According to the latest data from the Internet of Things Observatory (Politecnico di Milano), 2020 was a “roller coaster” for the IoT solutions market for the smart home in Italy. The pandemic did not allow to confirm the growth trend that had been observed in recent years (+52% in 2018, +40% in 2019), even if the market held up overall, recording only a slight decline in 2020 (-5%) compared to the previous twelve months, settling at 505 million euros1 (8.4 €/inhabitant). In Europe, France and Spain recorded similar trends to the Italian market, while Germany and the United Kingdom saw a more significant growth. In absolute terms, Italy remains detached from Germany (€ 2.9 billion, +16% compared to 2019, € 34.9/inhabitant), from the United Kingdom (€ 2.8 billion, +10%, € 42.0/inhabitant) and France (€ 1.1 billion, +3%, € 16.8/inhabitant), while it is essentially in line with Spain (€ 420 million, +0%, € 8.9/ inhabitant).
In addition to the market data, two further trends were observed in 2020 that will shape the future of the smart home in the coming months. On the one hand, the servitization, i.e. the transition from the sale of hardware only to the offer of additional services, with new offers that provide for the activation of monthly subscriptions to archive the video recordings of the smart cameras on the cloud or the possibility of alerting a relative or activate an emergency service in case of danger for the elderly who live alone in the house. On the other hand, we have observed a progressive expansion in the ecosystem of companies that contribute to the development of new smart solutions for the home. In fact, 2020 saw the entry of new players in this market: from furniture manufacturers to large-scale distribution, from real estate to car manufacturers.

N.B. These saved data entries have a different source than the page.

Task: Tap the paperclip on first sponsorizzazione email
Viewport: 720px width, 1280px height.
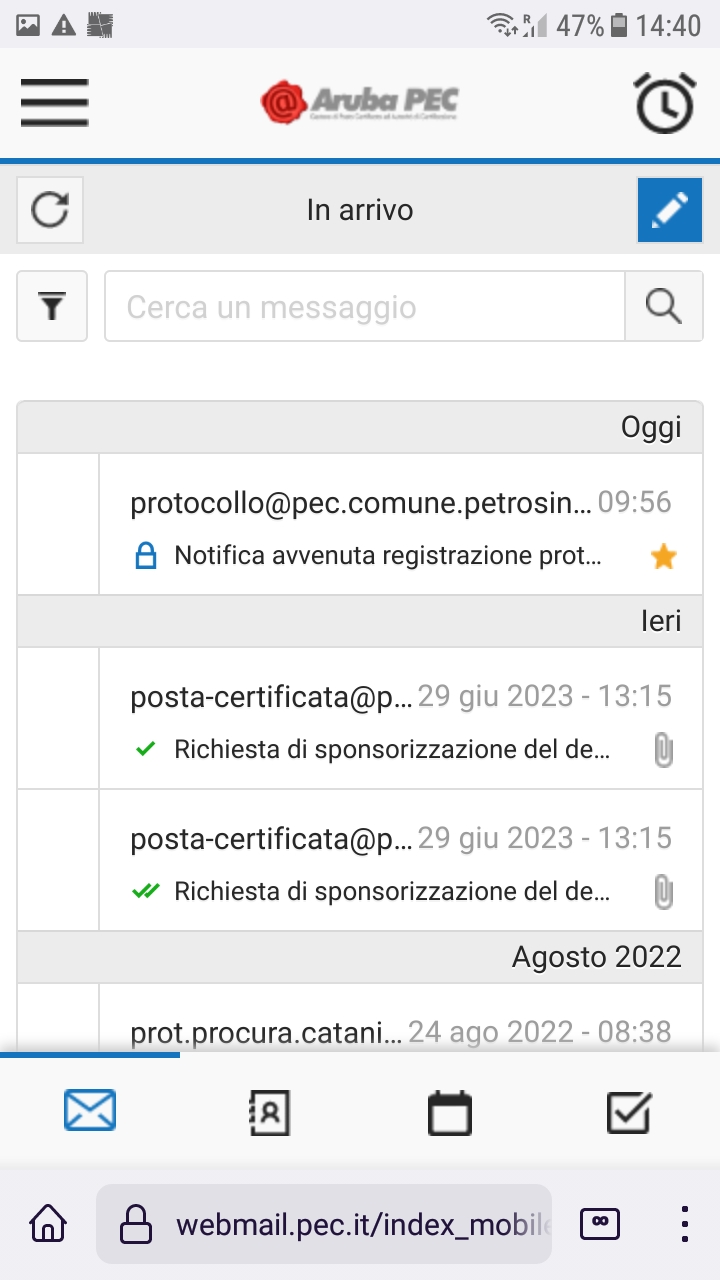Action: [662, 750]
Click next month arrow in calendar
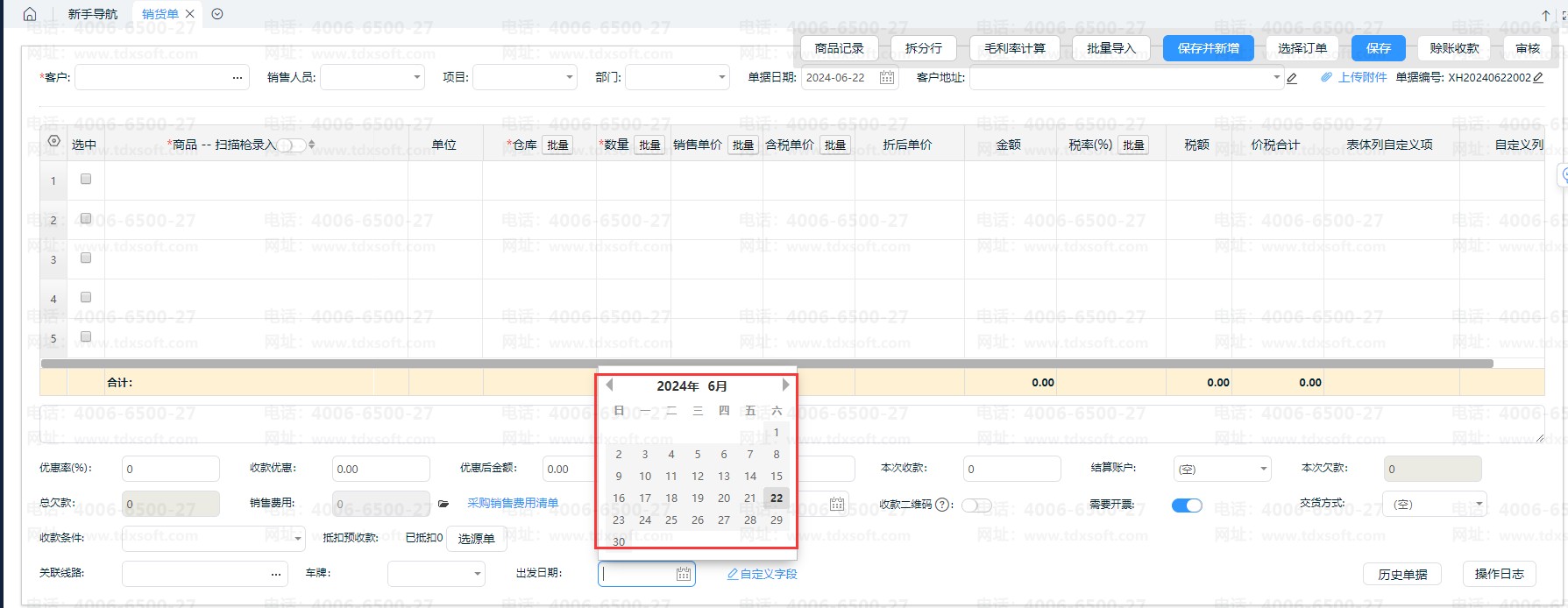The height and width of the screenshot is (608, 1568). point(785,385)
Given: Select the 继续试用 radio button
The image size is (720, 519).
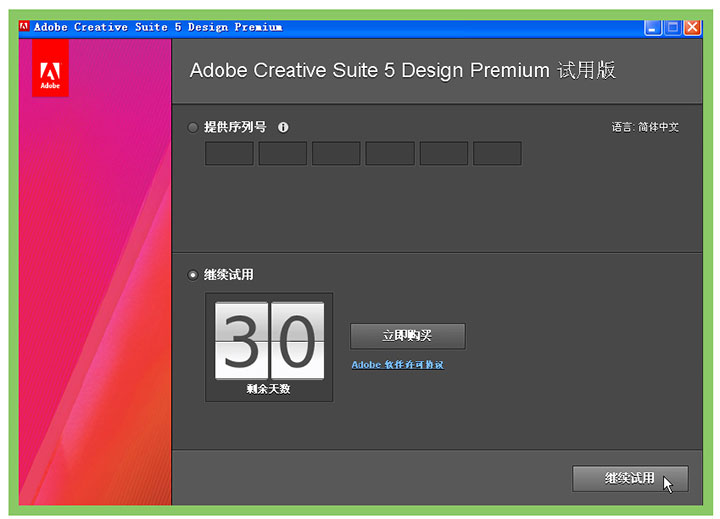Looking at the screenshot, I should (193, 274).
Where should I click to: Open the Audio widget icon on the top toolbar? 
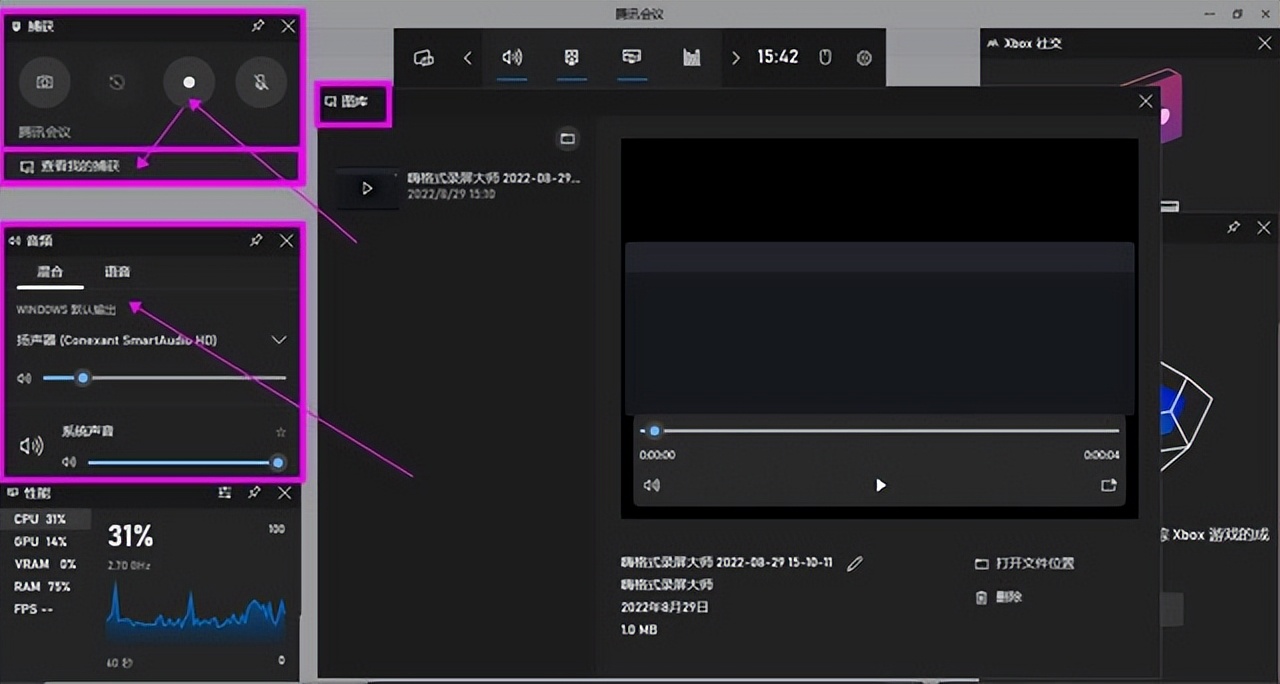click(x=513, y=58)
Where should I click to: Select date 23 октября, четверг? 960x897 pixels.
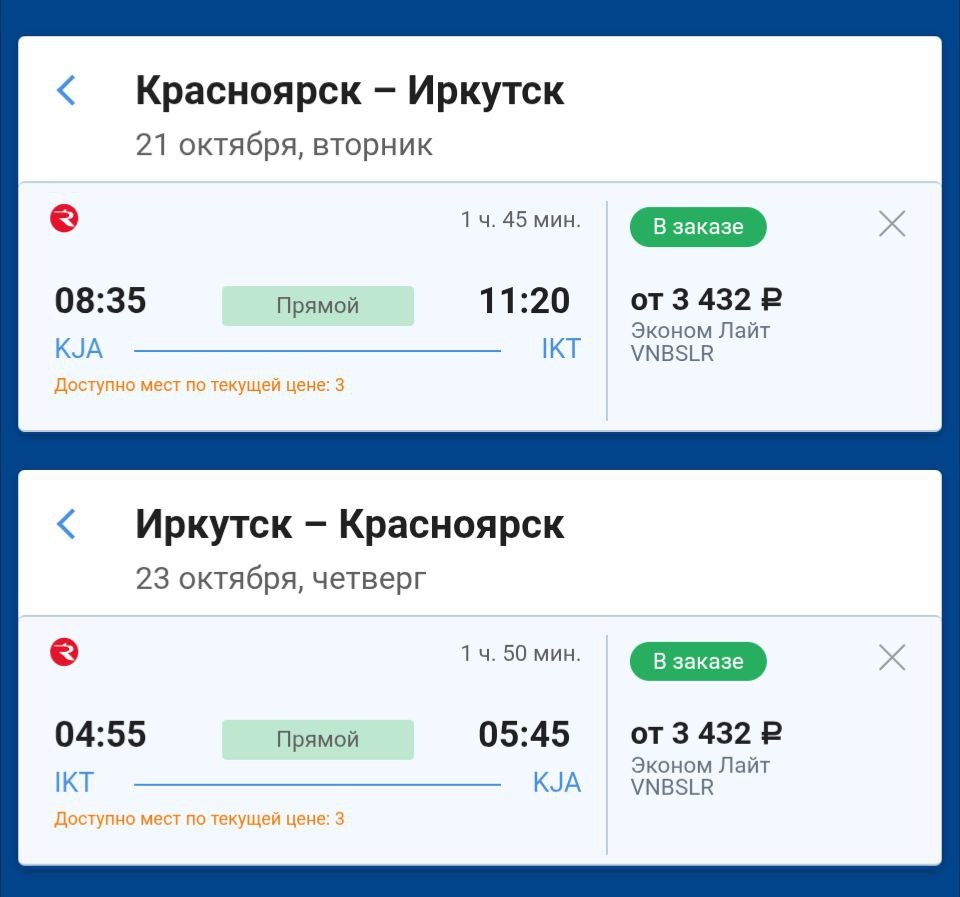(x=280, y=579)
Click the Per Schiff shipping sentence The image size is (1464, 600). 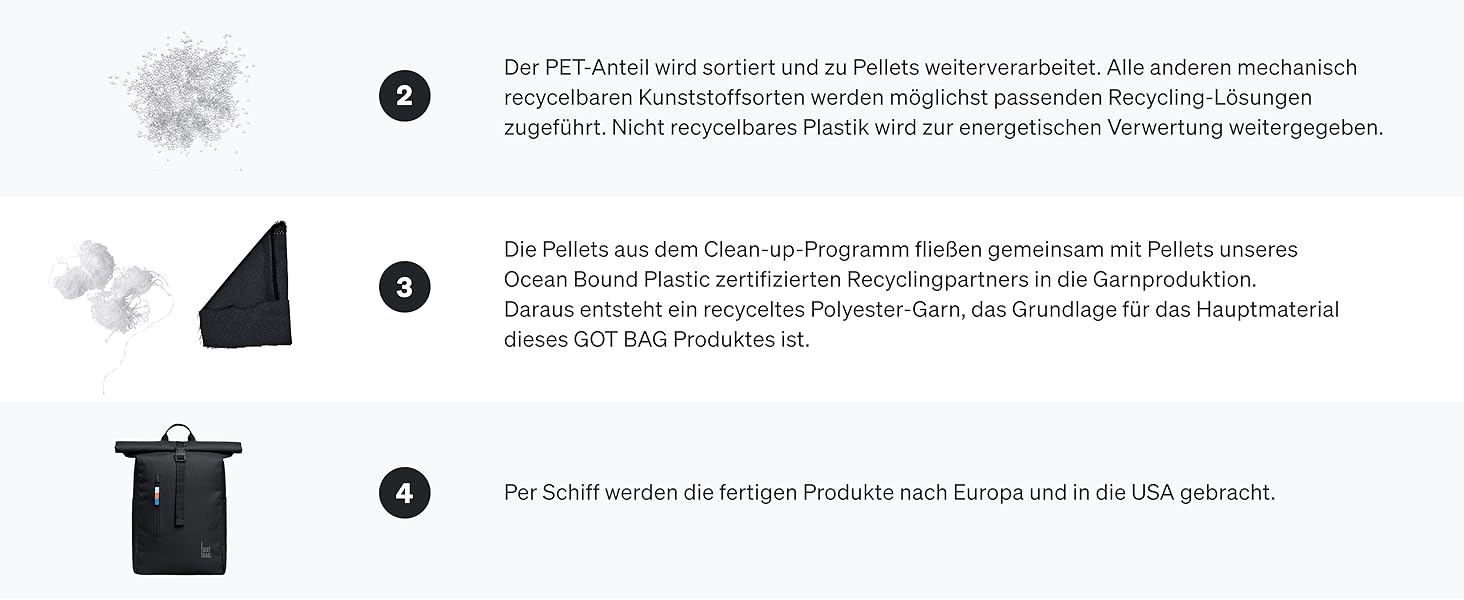click(889, 493)
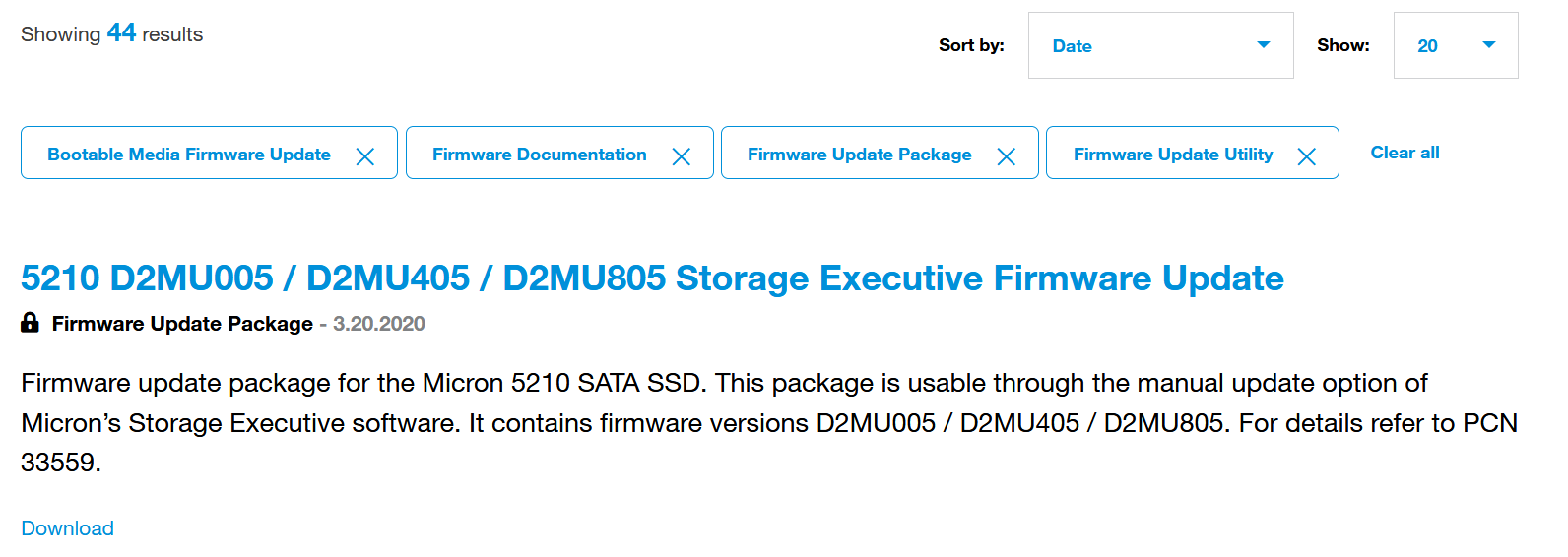The width and height of the screenshot is (1568, 557).
Task: Click the Clear all filters link
Action: coord(1405,153)
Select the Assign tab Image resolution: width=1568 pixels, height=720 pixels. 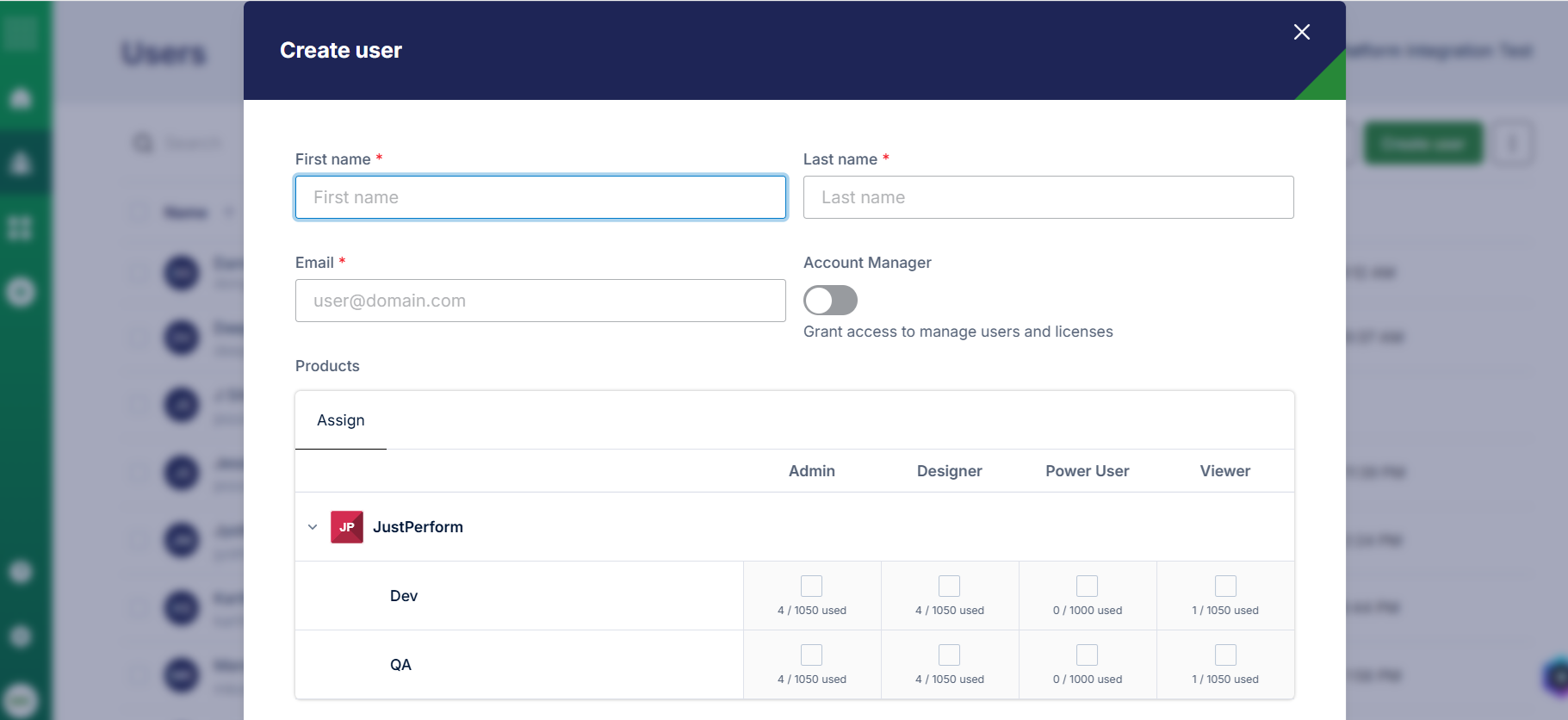coord(341,420)
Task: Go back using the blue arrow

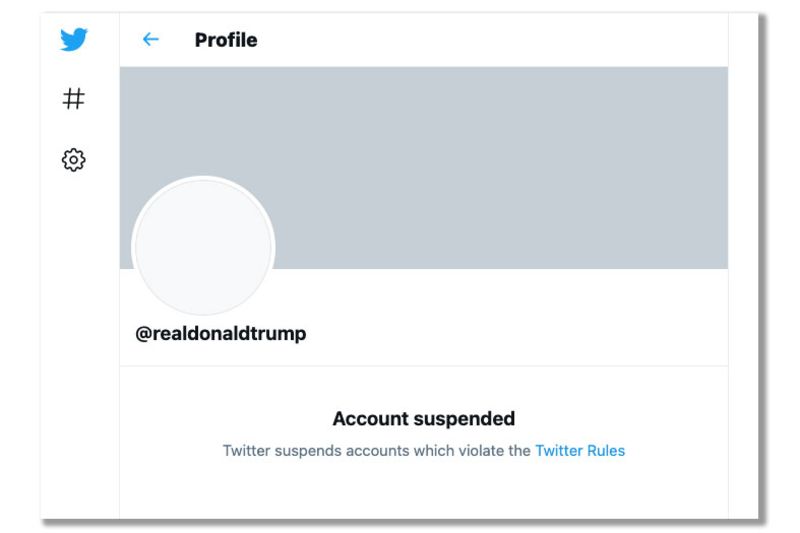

In addition to strongly altering the sales trend, the lockdown or semi-lockdown periods experienced over the last year allowed Italians to fully enjoy their home. This has favored the use of smart objects at home – in particular some types such as smart speakers and devices for heating and energy control – with 67% of consumers declaring that they “often” use the solutions purchased2, a figure that has grown steadily in the recent years (65% in 2019, 58% in 2018). Furthermore, the “staying at home” has made it possible to rediscover new habits such as the passion for cooking (43% of Italians cook more frequently), and new spaces, such as the possibility of having a garden or a balcony, with important repercussions on the types of smart objects that are most functional to the new way of living (for example kitchen appliances and air purifiers).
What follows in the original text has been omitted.